This reminded me of how special yet tiring kids are...
So I've been growing my hair for the past 12 months now, because I want to donate my hair to Wigs For Kids or Beautiful Lengths. To be honest I'm not really sure how I decided this, there isn't really much history of any cancer in my family and I have never been very close to anyone that has suffered with cancer. But my hair is in pretty good condition and it grows really friggen quick. So why not!
And, on a slightly selfish note, it does make me feel happier when I'm a little blue. Thinking, a little girl (I think hair is more important for a little girl), that has been dealt some pretty awful cards in her relatively new life, might find a small amount of comfort or even a slight reason to smile even for a second because I'm donating my hair.
Even though I have a ~really amazing, non style~ going on right now. I'm finding it really hard to stick at it and resist the temptation to have it cut lately. But I think I can handle it for another six months. That way I'll have more than the minimum length required and I could keep a couple of inches on my head.

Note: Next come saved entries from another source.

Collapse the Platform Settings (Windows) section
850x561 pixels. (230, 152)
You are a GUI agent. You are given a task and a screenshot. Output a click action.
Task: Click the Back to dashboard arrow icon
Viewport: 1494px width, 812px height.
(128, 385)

Although, I've been thinking lately. Maybe I should milk this for everything I can and try to raise donations for a cancer charity and shave my head completely. It would mean looking VERY man like for a few months longer than otherwise. Which is actually pretty scary for me, but it is for a good cause...
I can't decide
What do you think. Should I keep a little for myself. Or stop being selfish and start organizing my fundraising efforts?